• YOUR TASK:
Each line from the one bearing "Open the 12h interval dropdown" through the last line of the entries below should be returned exactly, with pictures left out.

• RECORDS SUPPLIED:

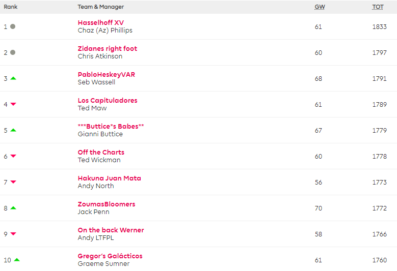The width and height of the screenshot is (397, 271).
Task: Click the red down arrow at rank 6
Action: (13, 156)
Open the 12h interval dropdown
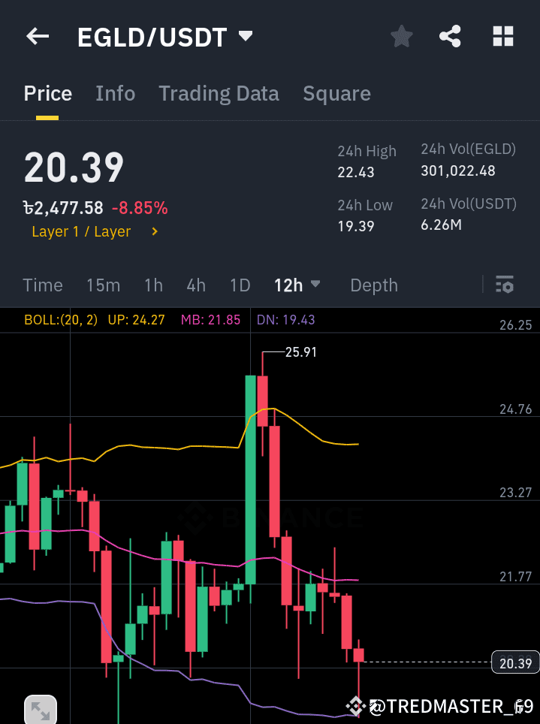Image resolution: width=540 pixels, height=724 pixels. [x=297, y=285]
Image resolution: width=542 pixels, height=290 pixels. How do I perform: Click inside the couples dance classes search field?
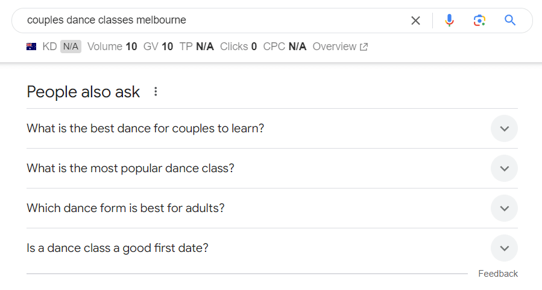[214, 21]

• ANSWER TO THIS EXERCISE:
Open the 12h interval dropdown
Image resolution: width=540 pixels, height=724 pixels. [x=297, y=285]
Image resolution: width=542 pixels, height=290 pixels. How do I perform: Click inside the couples dance classes search field?
[214, 21]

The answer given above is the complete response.